Al-Shabab, whose name means “The Youth” in Arabic, said the mall attack was in retribution for Kenyan forces’ 2011 push into neighbouring Somalia. It was the deadliest terrorist attack in Kenya since the 1998 al Qaida truck bombing of the US embassy in Nairobi, which killed more than 200 people.

Global

An extremist Islamic terrorist force that grew out of the anarchy that crippled Somalia after warlords ousted a long-time dictator in 1991, al-Shabab is estimated to have several thousand fighters, including a few hundred foreigners, among them militants from the Middle East with experience in the Iraq and Afghanistan conflicts. Others are young, raw recruits from Somali communities in the United States and Europe.

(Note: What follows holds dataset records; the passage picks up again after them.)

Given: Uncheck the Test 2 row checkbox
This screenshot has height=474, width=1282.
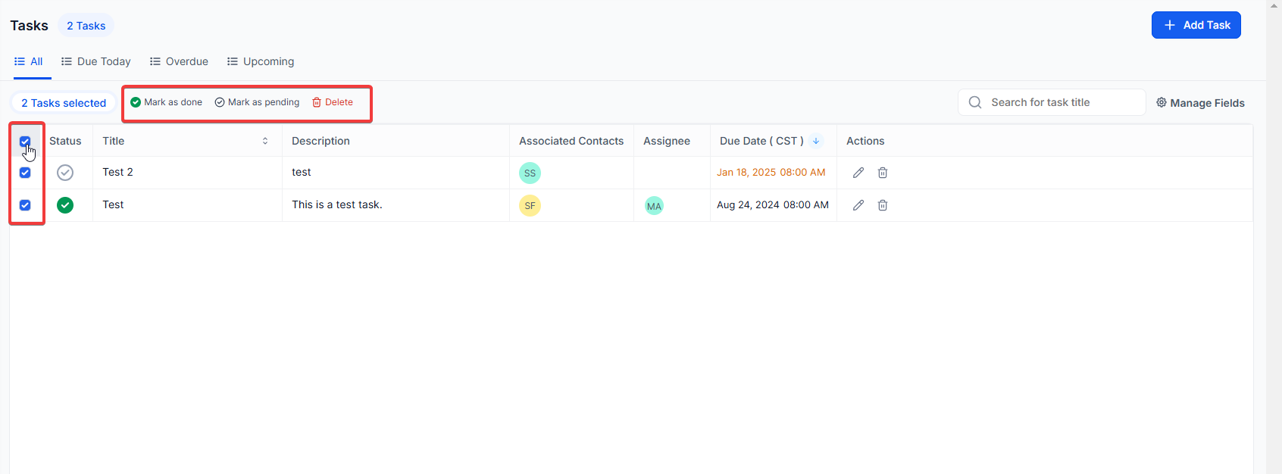Looking at the screenshot, I should coord(25,173).
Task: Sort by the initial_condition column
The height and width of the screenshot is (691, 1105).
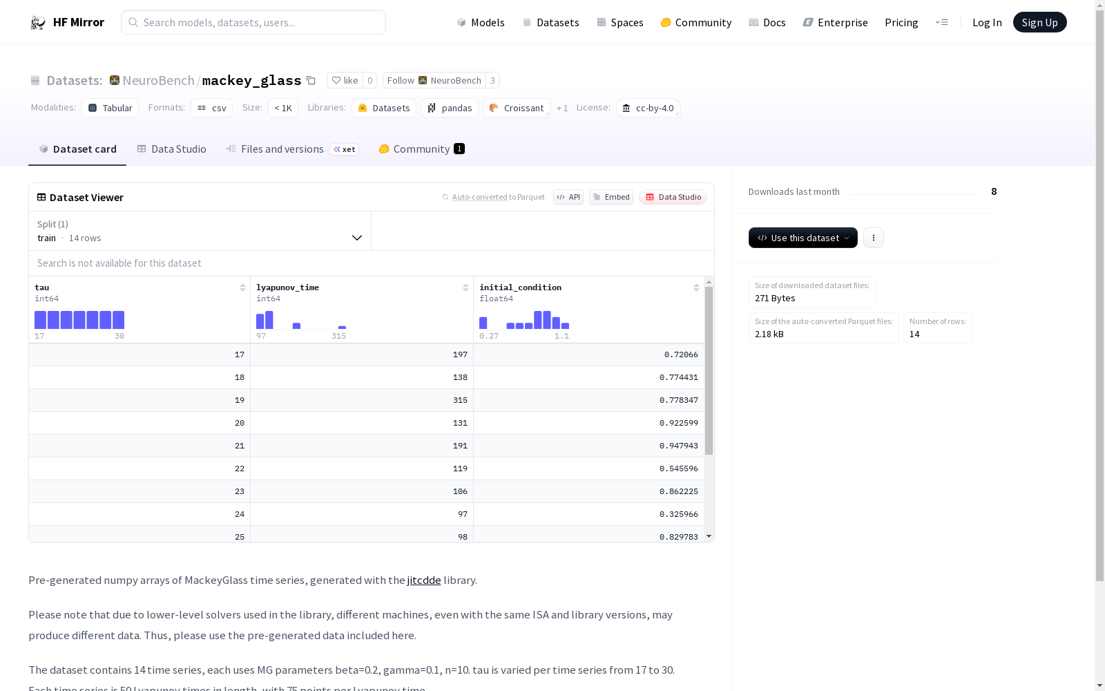Action: (696, 287)
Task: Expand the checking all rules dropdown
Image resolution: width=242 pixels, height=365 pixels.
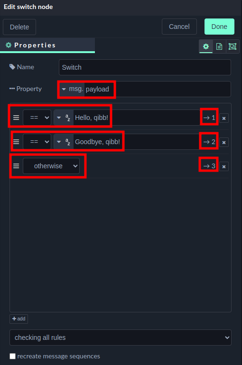Action: (121, 338)
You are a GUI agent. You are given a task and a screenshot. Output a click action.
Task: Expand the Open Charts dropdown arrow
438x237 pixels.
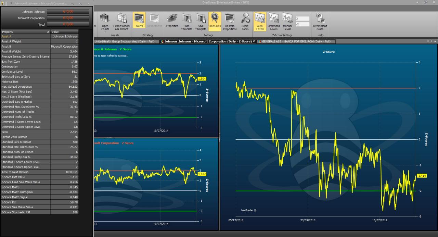pyautogui.click(x=105, y=32)
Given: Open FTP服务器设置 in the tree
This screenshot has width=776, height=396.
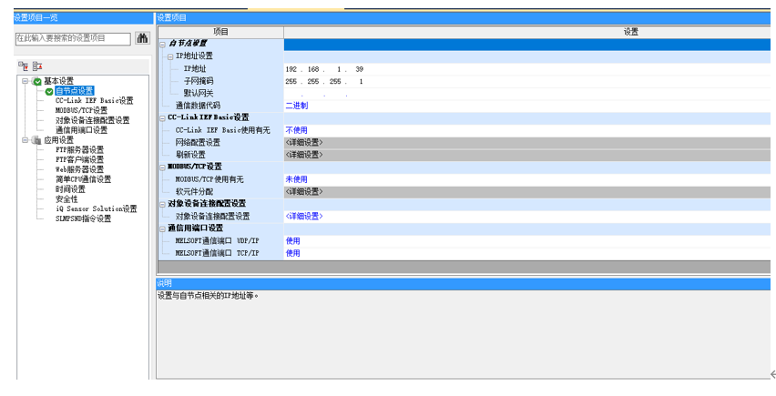Looking at the screenshot, I should point(79,150).
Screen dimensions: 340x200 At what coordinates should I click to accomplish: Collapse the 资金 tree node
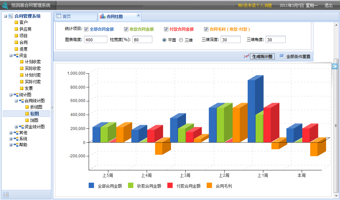click(x=11, y=55)
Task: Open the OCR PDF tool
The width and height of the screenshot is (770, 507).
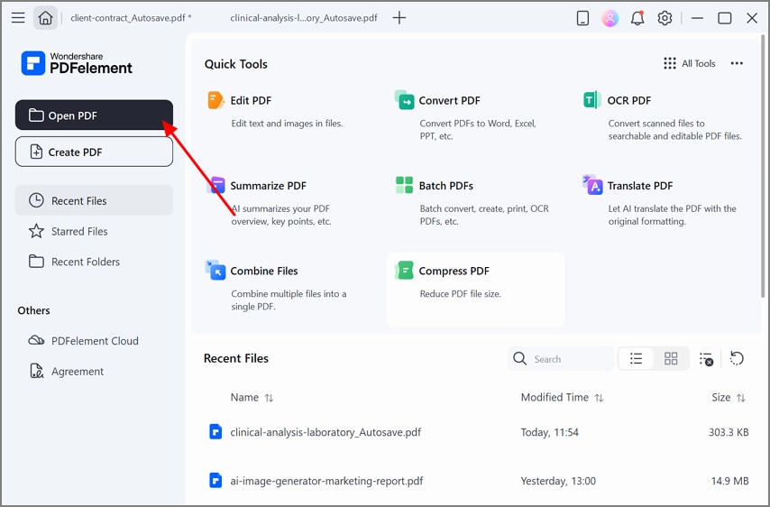Action: pyautogui.click(x=628, y=101)
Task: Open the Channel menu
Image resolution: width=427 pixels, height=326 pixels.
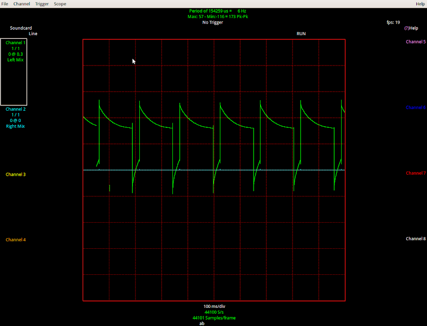Action: [22, 4]
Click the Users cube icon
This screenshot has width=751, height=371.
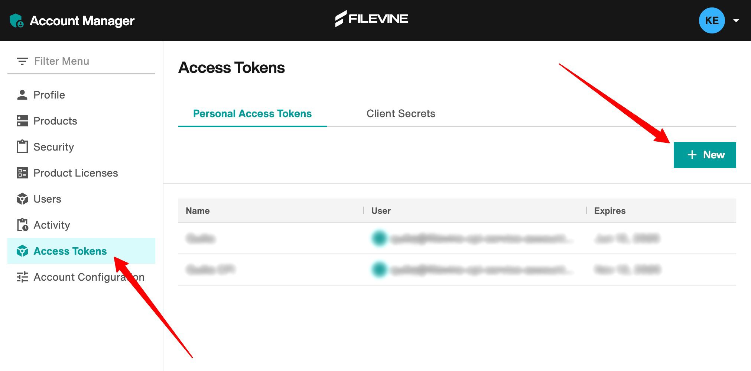pos(22,199)
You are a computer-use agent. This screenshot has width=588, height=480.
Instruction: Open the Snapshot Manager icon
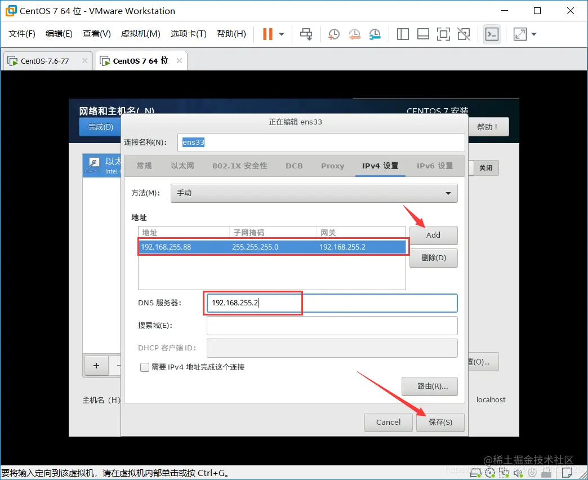click(375, 34)
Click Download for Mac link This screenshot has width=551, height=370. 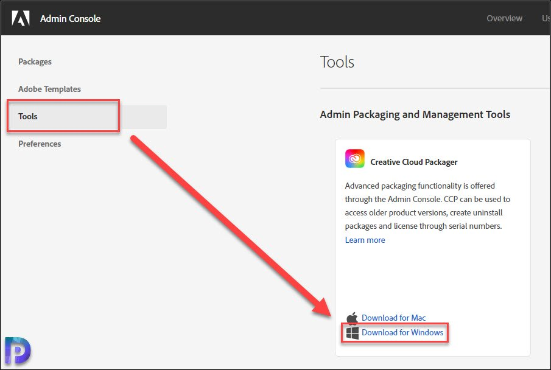[393, 318]
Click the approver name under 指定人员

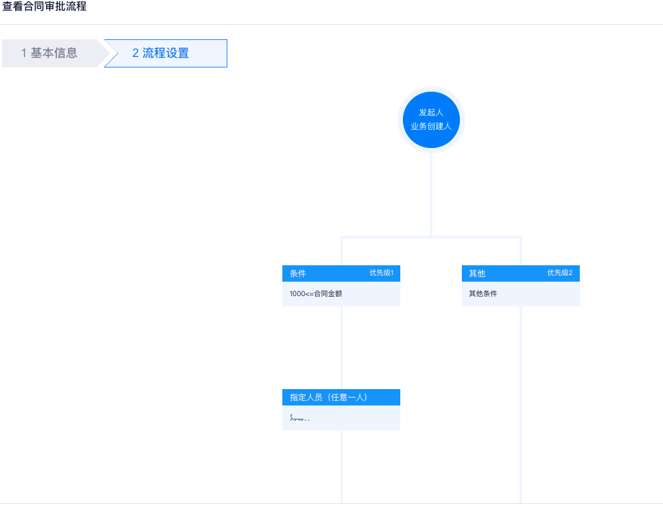[300, 417]
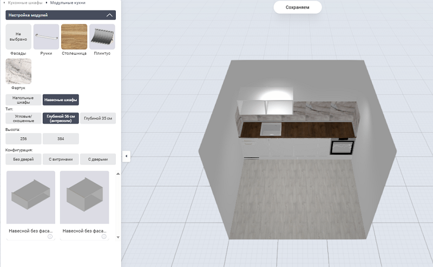Select type Глубиной 56 см (антресоли)
433x267 pixels.
61,118
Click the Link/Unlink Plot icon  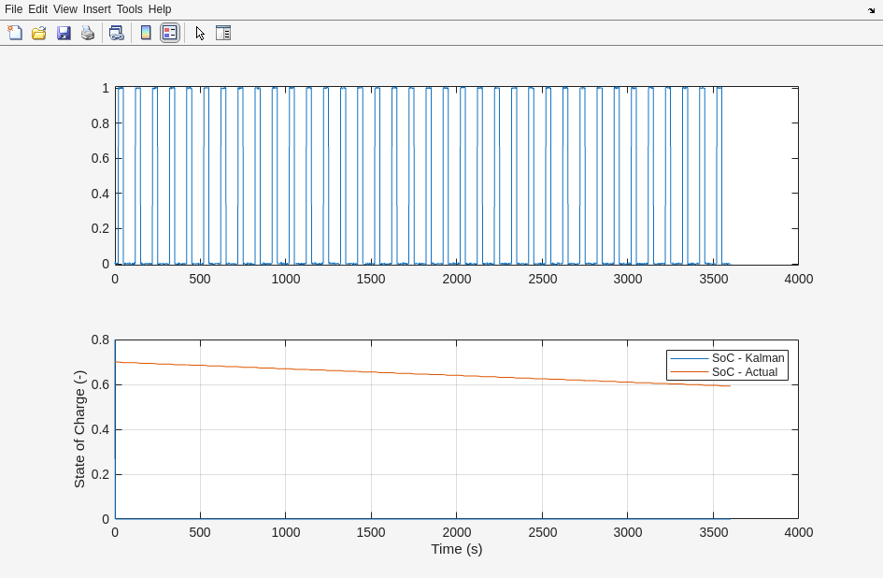pos(116,33)
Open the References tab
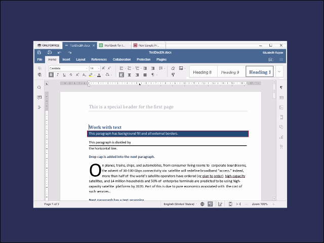Image resolution: width=324 pixels, height=243 pixels. tap(99, 60)
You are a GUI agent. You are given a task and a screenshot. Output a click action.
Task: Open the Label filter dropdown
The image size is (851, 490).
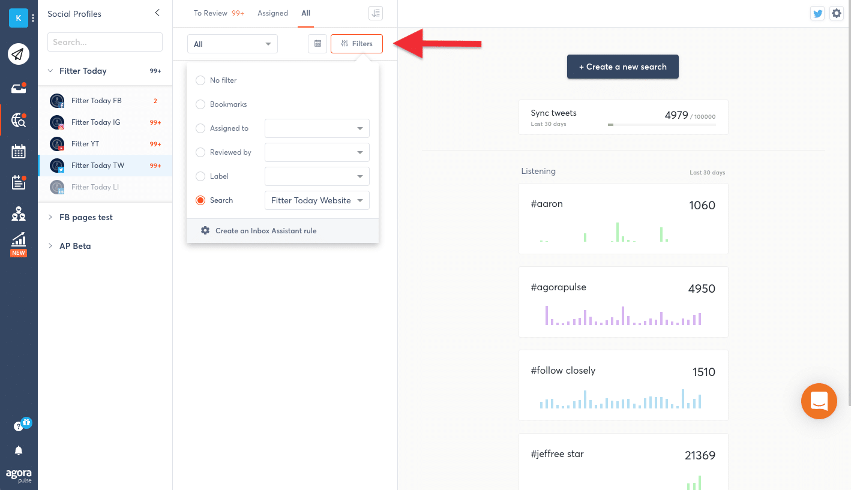point(317,176)
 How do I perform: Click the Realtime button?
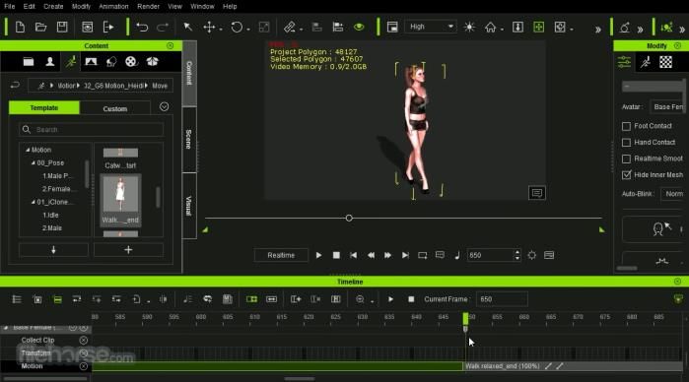pos(281,255)
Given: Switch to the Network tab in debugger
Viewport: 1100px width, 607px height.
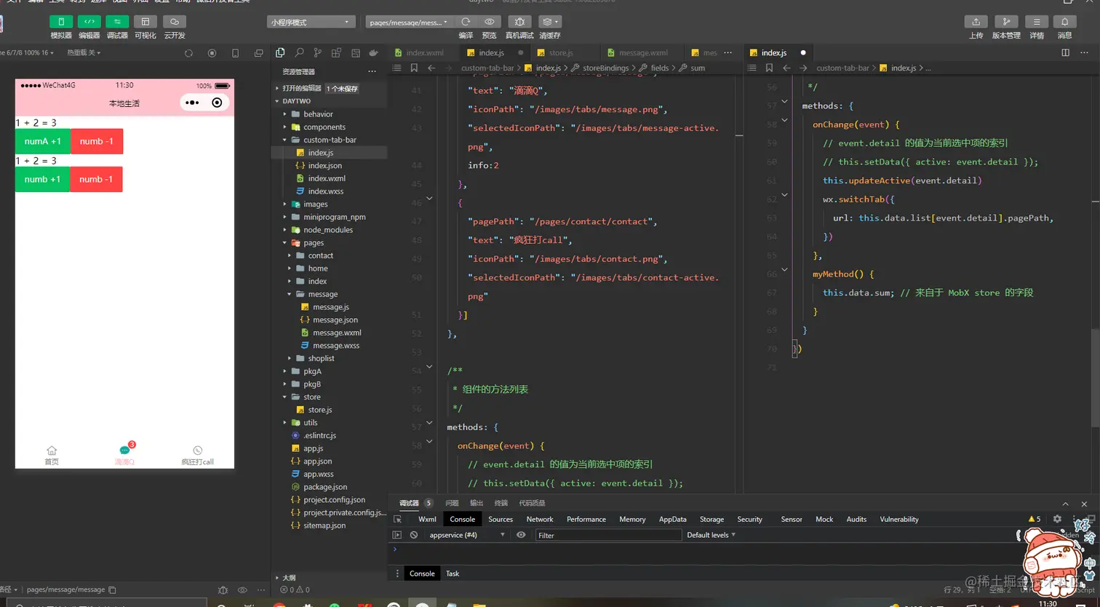Looking at the screenshot, I should [539, 519].
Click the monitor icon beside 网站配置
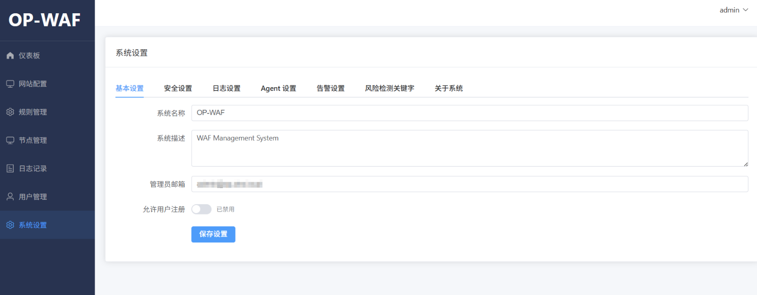Viewport: 757px width, 295px height. tap(10, 84)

Ms Mohamed said Kenya needed to work with other governments to fight the increasing terrorist threat and “much more with the US and the UK, because both the victims and the perpetrators came from Kenya, the United Kingdom and the United States. From the information we have, two or three Americans and so far I’ve heard of one Brit”.

She added: “That just goes to underline the global nature of this war that we are fighting.”

Somali president Hassan Sheikh Mohamud said the attack showed that al-Shabab was a threat not just to Somalia but to the international community.

Kenyans in many parts of the country stood in long lines yesterday to donate blood to aid the nearly 200 people injured in the attack.